Larger is best, proper? Incorrect, says activist investor PrimeStone. It opposes plans by the world’s largest chemical distributor to purchase its quantity two peer Univar. Germany’s Brenntag has not outlined phrases publicly. US-listed goal Univar is capitalised at over $5bn.

Prospects are sometimes taken with no consideration in large takeovers. Acquirers anticipate to extract “synergies” — price financial savings and advertising advantages — from them. However that relies on clients staying put. London-based PrimeStone is sceptical they’d achieve this if Brenntag mixed with Univar.

It’s straightforward to see why a deal appeals to Brenntag administration. Provide chain turmoil in the course of the pandemic boosted income. That impact is now fading and shares have been slowly deflating. A giant takeover may deliver with it the prospect to chop prices and push up margins.

However PrimeStone, which holds 2 per cent of Brenntag’s shares, thinks this logic is flawed. It believes a deal would as a substitute set off an exodus of consumers spooked by the chance to their provide chains of swapping two suppliers for one. Some would possibly defect to unbiased distributors. The activist says precisely that occurred after Univar acquired rival Nexeo in 2018, erasing some $220mn of natural ebitda within the years following.

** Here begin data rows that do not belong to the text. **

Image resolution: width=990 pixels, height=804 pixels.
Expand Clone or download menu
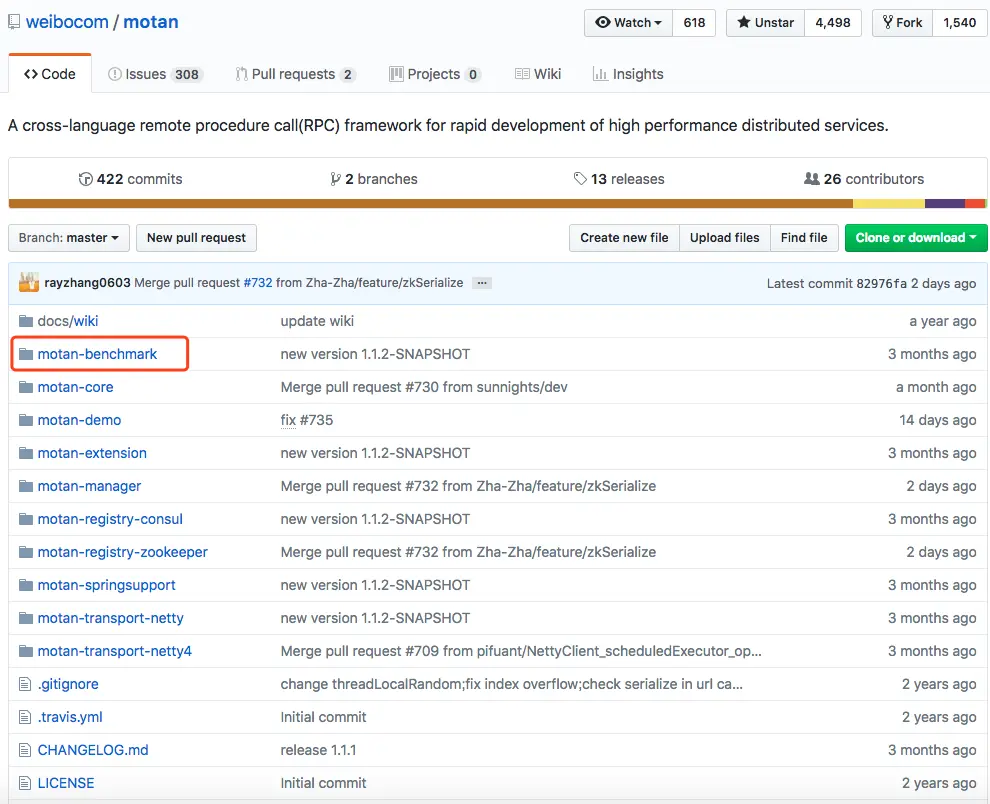click(x=915, y=238)
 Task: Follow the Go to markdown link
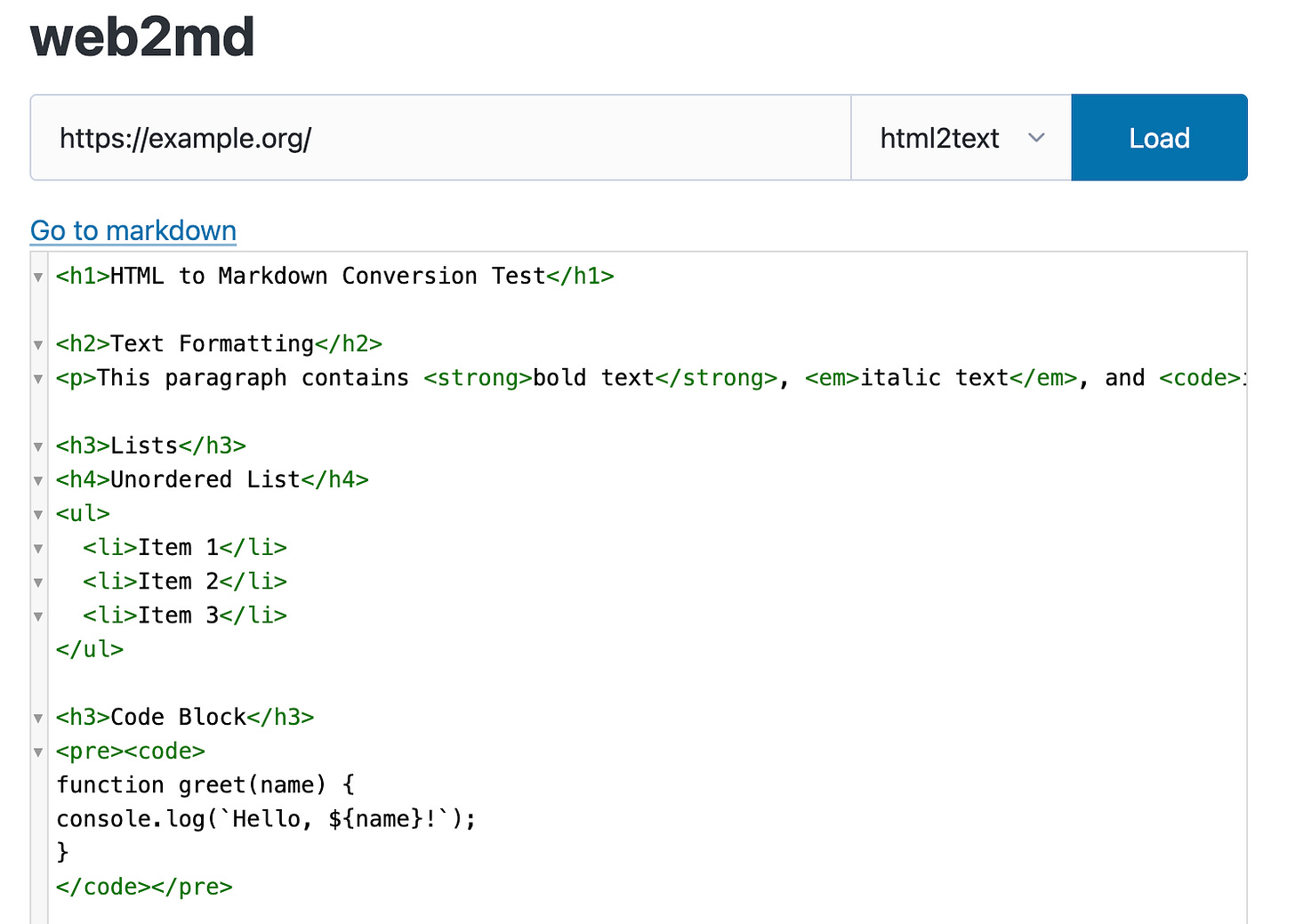(x=133, y=230)
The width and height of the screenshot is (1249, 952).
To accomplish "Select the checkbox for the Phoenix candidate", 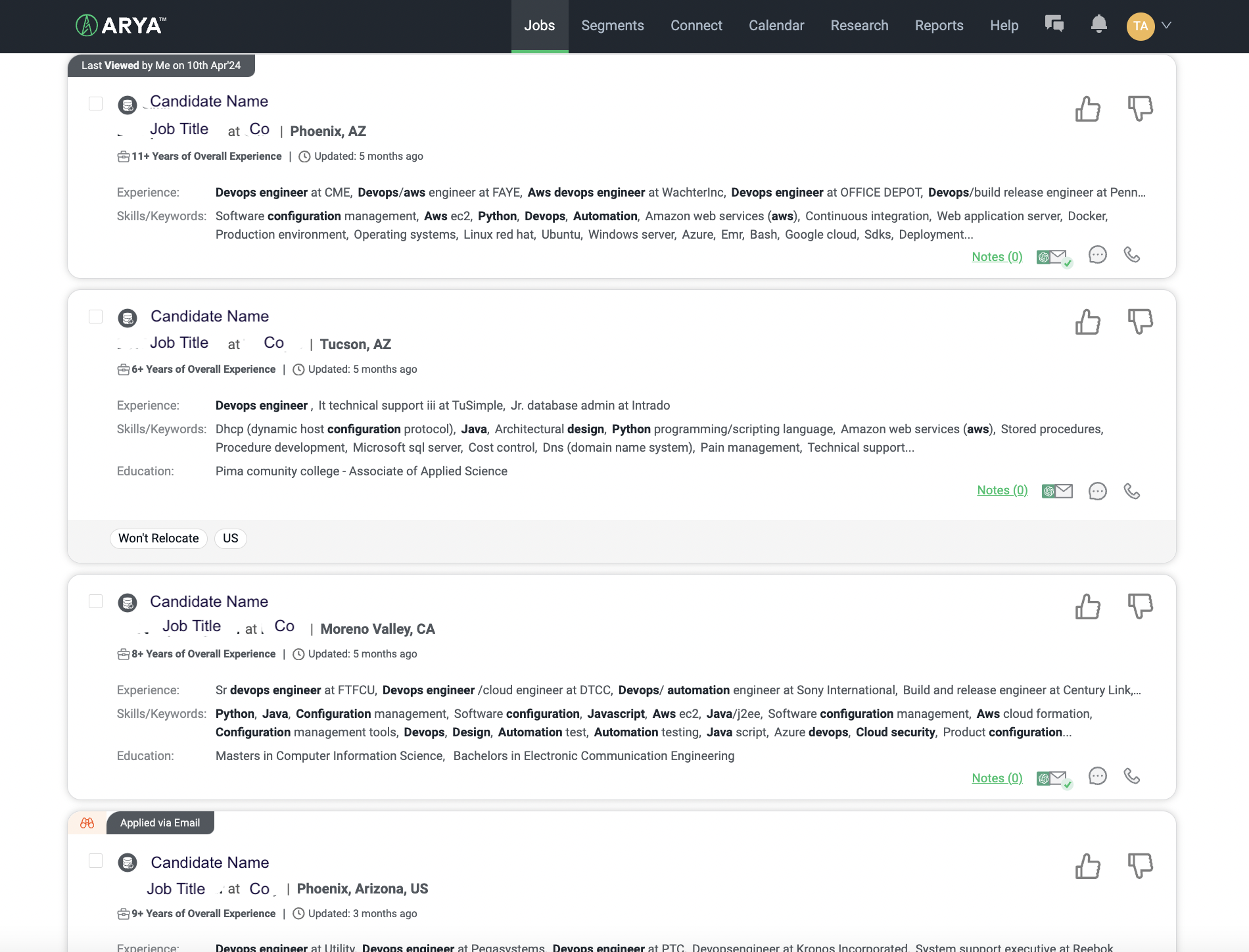I will pyautogui.click(x=95, y=103).
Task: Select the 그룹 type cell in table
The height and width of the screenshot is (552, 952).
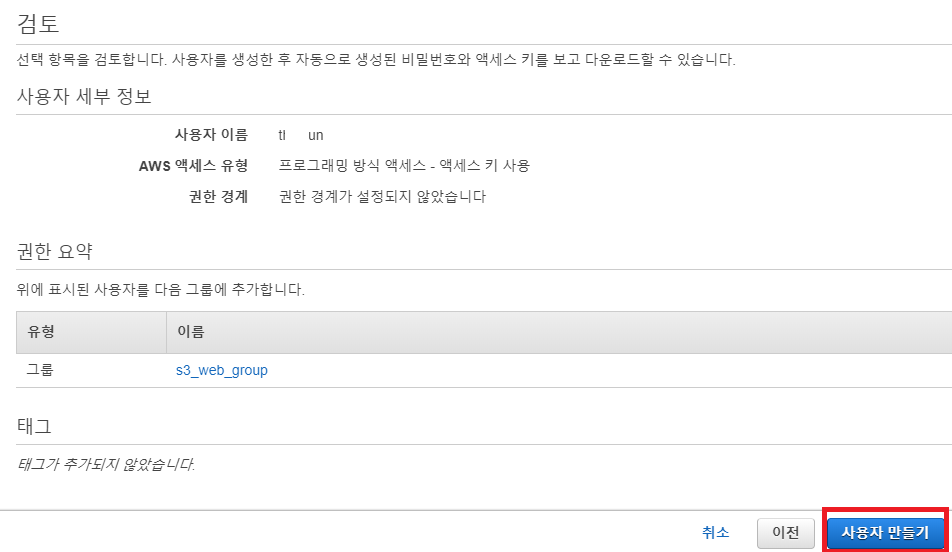Action: [x=40, y=370]
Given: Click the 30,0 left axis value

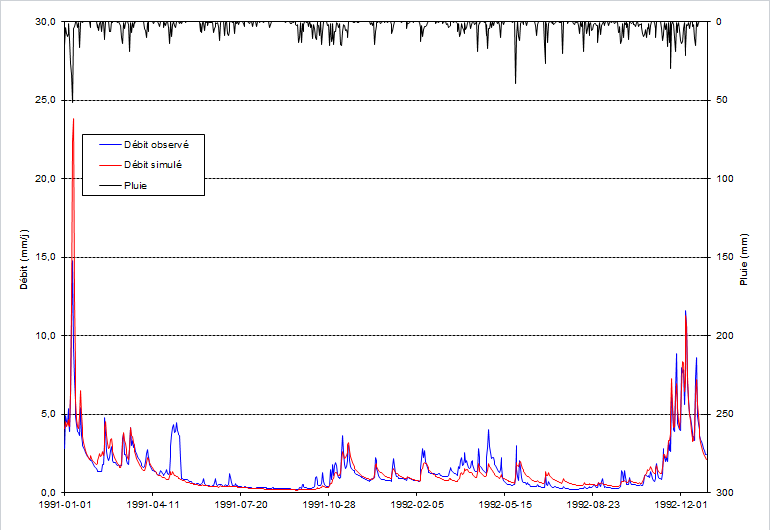Looking at the screenshot, I should 45,22.
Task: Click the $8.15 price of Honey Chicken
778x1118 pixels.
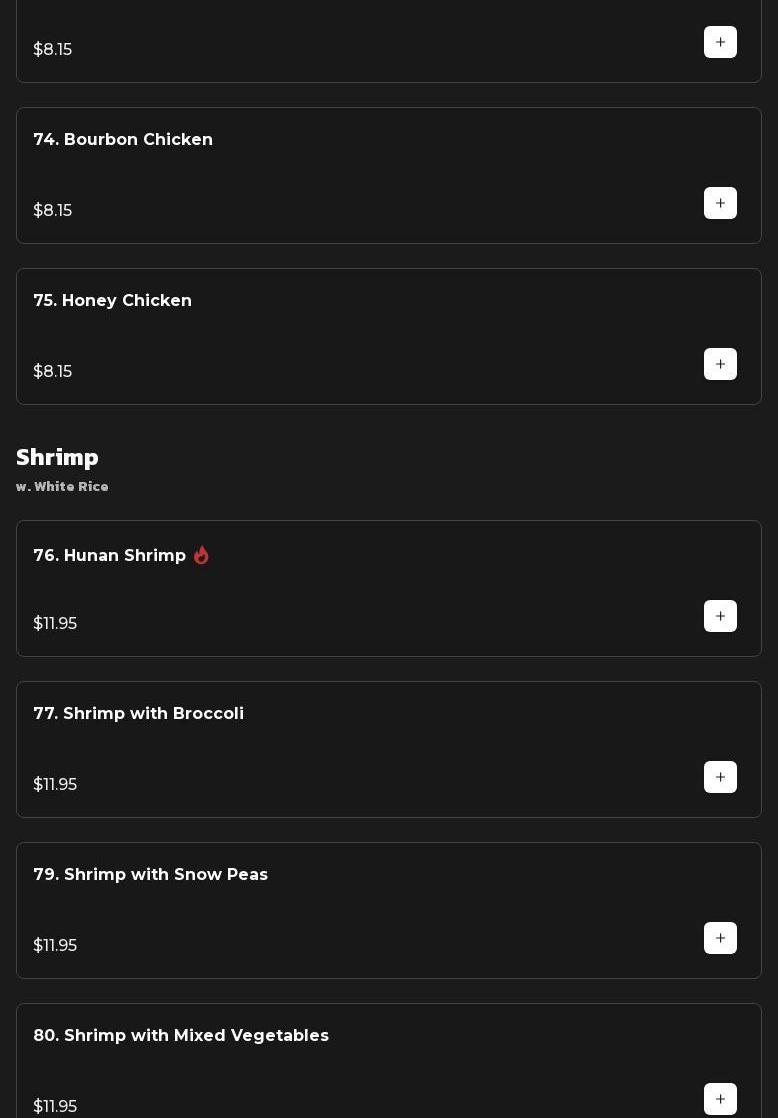Action: point(52,372)
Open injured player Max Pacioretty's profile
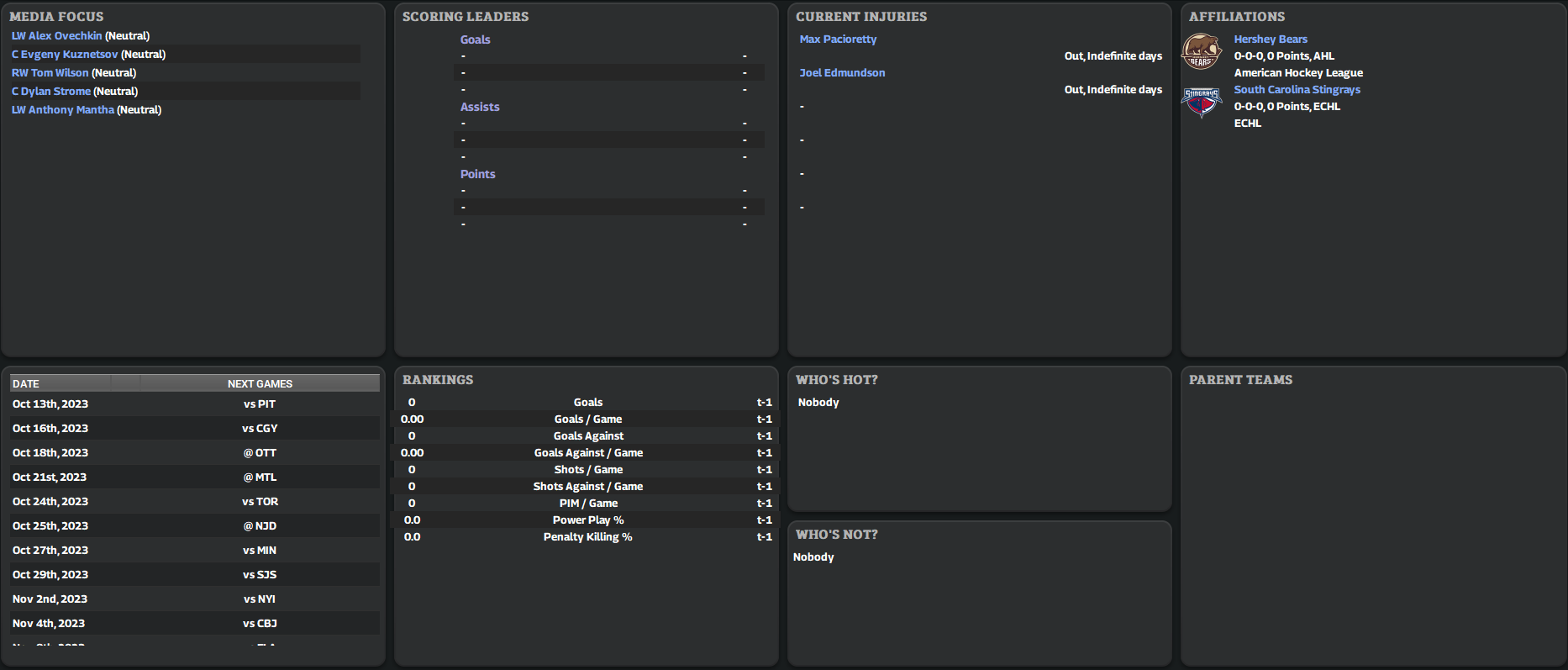The image size is (1568, 670). point(838,40)
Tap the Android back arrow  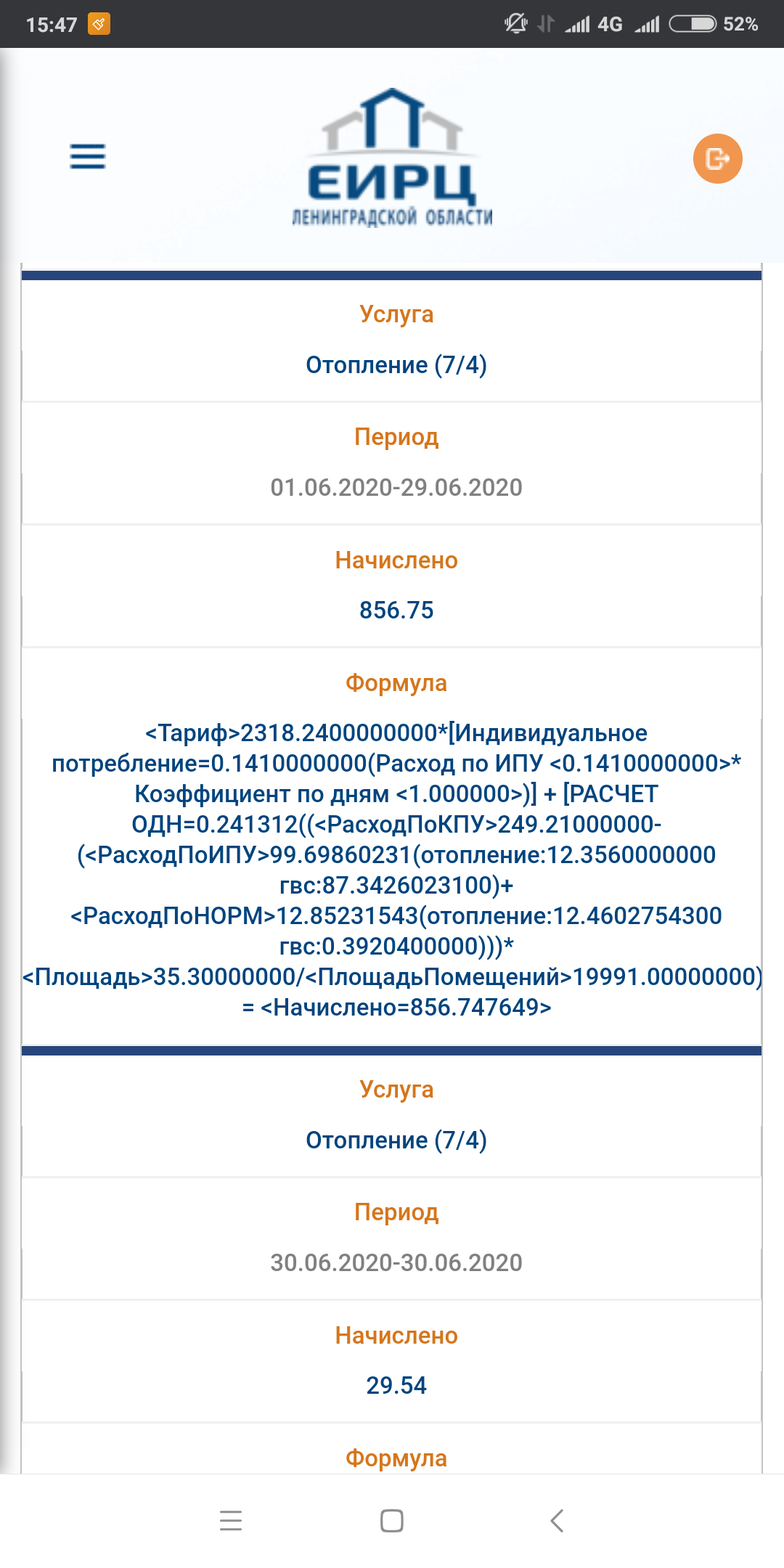tap(557, 1520)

PrimeStone, co-founded by ex-Carlyle executives, bases its views partially on the way in which chemical substances are distributed. This differs between bulk chemical substances and speciality chemical substances. The latter are typically distributed by way of unique contracts. The previous are offered by means of extra of a free-for-all. It’s right here that buyer threat is concentrated.

The activist believes Brenntag ought to cut up itself right into a bulk chemical substances group and a speciality chemical substances firm. Pure play teams of the latter kind demand considerably greater rankings; IMCD and Azelis commerce on 22 instances ahead earnings towards Brenntag’s 9 instances.

Lex calculates that spinning off speciality chemical substances would add round a 3rd to the present group worth of €8.8bn. Over two-fifths of Brenntag’s income originate from this division. Development may then move from smaller bolt-on acquisitions. Dimension does matter — however it may be achieved with out an costly and dangerous takeover.